-- start of Working data --

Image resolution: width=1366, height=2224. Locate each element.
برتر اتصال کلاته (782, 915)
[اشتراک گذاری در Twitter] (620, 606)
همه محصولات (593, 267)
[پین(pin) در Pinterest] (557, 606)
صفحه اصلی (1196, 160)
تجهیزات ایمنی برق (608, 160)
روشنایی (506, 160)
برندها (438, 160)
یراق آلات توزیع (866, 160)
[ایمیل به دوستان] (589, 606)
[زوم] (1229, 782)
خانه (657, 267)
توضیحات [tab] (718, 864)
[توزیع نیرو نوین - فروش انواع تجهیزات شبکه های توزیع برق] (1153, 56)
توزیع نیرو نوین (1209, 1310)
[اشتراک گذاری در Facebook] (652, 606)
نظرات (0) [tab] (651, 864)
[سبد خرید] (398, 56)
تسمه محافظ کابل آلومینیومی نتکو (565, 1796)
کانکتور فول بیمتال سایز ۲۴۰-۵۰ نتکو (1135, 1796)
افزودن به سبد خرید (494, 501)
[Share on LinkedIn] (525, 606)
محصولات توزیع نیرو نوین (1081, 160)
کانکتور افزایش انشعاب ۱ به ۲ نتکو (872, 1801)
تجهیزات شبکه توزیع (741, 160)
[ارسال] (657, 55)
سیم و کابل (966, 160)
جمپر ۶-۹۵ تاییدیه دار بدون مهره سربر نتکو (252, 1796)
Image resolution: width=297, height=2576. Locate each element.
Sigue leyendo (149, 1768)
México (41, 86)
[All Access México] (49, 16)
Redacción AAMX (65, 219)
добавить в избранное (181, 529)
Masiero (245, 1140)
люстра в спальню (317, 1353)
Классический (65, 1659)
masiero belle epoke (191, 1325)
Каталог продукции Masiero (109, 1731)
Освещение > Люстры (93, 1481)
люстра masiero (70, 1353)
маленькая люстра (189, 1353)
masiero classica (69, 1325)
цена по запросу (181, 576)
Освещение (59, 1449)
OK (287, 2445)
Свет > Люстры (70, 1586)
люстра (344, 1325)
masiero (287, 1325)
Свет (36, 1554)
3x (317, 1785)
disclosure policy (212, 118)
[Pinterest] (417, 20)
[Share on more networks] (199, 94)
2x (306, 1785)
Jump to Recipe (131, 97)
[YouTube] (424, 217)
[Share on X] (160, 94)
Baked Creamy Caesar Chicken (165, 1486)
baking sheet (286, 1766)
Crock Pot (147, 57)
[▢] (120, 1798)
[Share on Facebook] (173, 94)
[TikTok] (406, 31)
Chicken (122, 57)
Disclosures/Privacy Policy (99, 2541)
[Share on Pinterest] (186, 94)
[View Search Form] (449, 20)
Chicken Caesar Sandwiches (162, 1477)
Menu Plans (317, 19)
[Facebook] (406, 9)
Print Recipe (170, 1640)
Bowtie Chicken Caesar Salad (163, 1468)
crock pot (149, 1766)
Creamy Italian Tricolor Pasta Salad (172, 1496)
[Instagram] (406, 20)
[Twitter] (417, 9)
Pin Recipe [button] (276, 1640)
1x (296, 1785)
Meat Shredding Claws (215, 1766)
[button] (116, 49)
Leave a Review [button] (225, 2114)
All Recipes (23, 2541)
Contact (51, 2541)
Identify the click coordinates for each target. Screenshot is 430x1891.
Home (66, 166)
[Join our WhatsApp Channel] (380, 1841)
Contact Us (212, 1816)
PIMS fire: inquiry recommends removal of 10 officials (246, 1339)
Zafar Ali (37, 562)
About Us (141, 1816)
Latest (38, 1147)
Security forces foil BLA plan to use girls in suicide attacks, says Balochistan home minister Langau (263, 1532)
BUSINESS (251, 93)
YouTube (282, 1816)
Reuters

-- end of Working data --

Reproduce every line of the material above word for word, from the first line to the last.

• [Reply]:
Image resolution: width=1366, height=2224. Locate each element.
برتر اتصال کلاته (782, 915)
[اشتراک گذاری در Twitter] (620, 606)
همه محصولات (593, 267)
[پین(pin) در Pinterest] (557, 606)
صفحه اصلی (1196, 160)
تجهیزات ایمنی برق (608, 160)
روشنایی (506, 160)
برندها (438, 160)
یراق آلات توزیع (866, 160)
[ایمیل به دوستان] (589, 606)
[زوم] (1229, 782)
خانه (657, 267)
توضیحات [tab] (718, 864)
[توزیع نیرو نوین - فروش انواع تجهیزات شبکه های توزیع برق] (1153, 56)
توزیع نیرو نوین (1209, 1310)
[اشتراک گذاری در Facebook] (652, 606)
نظرات (0) [tab] (651, 864)
[سبد خرید] (398, 56)
تسمه محافظ کابل آلومینیومی نتکو (565, 1796)
کانکتور فول بیمتال سایز ۲۴۰-۵۰ نتکو (1135, 1796)
افزودن به سبد خرید (494, 501)
[Share on LinkedIn] (525, 606)
محصولات توزیع نیرو نوین (1081, 160)
کانکتور افزایش انشعاب ۱ به ۲ نتکو (872, 1801)
تجهیزات شبکه توزیع (741, 160)
[ارسال] (657, 55)
سیم و کابل (966, 160)
جمپر ۶-۹۵ تاییدیه دار بدون مهره سربر نتکو (252, 1796)
Image resolution: width=297, height=2576. Locate each element.
Sigue leyendo (149, 1768)
México (41, 86)
[All Access México] (49, 16)
Redacción AAMX (65, 219)
добавить в избранное (181, 529)
Masiero (245, 1140)
люстра в спальню (317, 1353)
Классический (65, 1659)
masiero belle epoke (191, 1325)
Каталог продукции Masiero (109, 1731)
Освещение > Люстры (93, 1481)
люстра masiero (70, 1353)
маленькая люстра (189, 1353)
masiero classica (69, 1325)
цена по запросу (181, 576)
Освещение (59, 1449)
OK (287, 2445)
Свет > Люстры (70, 1586)
люстра (344, 1325)
masiero (287, 1325)
Свет (36, 1554)
3x (317, 1785)
disclosure policy (212, 118)
[Pinterest] (417, 20)
[Share on more networks] (199, 94)
2x (306, 1785)
Jump to Recipe (131, 97)
[YouTube] (424, 217)
[Share on X] (160, 94)
Baked Creamy Caesar Chicken (165, 1486)
baking sheet (286, 1766)
Crock Pot (147, 57)
[▢] (120, 1798)
[Share on Facebook] (173, 94)
[TikTok] (406, 31)
Chicken (122, 57)
Disclosures/Privacy Policy (99, 2541)
[Share on Pinterest] (186, 94)
[View Search Form] (449, 20)
Chicken Caesar Sandwiches (162, 1477)
Menu Plans (317, 19)
[Facebook] (406, 9)
Print Recipe (170, 1640)
Bowtie Chicken Caesar Salad (163, 1468)
crock pot (149, 1766)
Creamy Italian Tricolor Pasta Salad (172, 1496)
[Instagram] (406, 20)
[Twitter] (417, 9)
Pin Recipe [button] (276, 1640)
1x (296, 1785)
Meat Shredding Claws (215, 1766)
[button] (116, 49)
Leave a Review [button] (225, 2114)
All Recipes (23, 2541)
Contact (51, 2541)
Identify the click coordinates for each target. Screenshot is 430x1891.
Home (66, 166)
[Join our WhatsApp Channel] (380, 1841)
Contact Us (212, 1816)
PIMS fire: inquiry recommends removal of 10 officials (246, 1339)
Zafar Ali (37, 562)
About Us (141, 1816)
Latest (38, 1147)
Security forces foil BLA plan to use girls in suicide attacks, says Balochistan home minister Langau (263, 1532)
BUSINESS (251, 93)
YouTube (282, 1816)
Reuters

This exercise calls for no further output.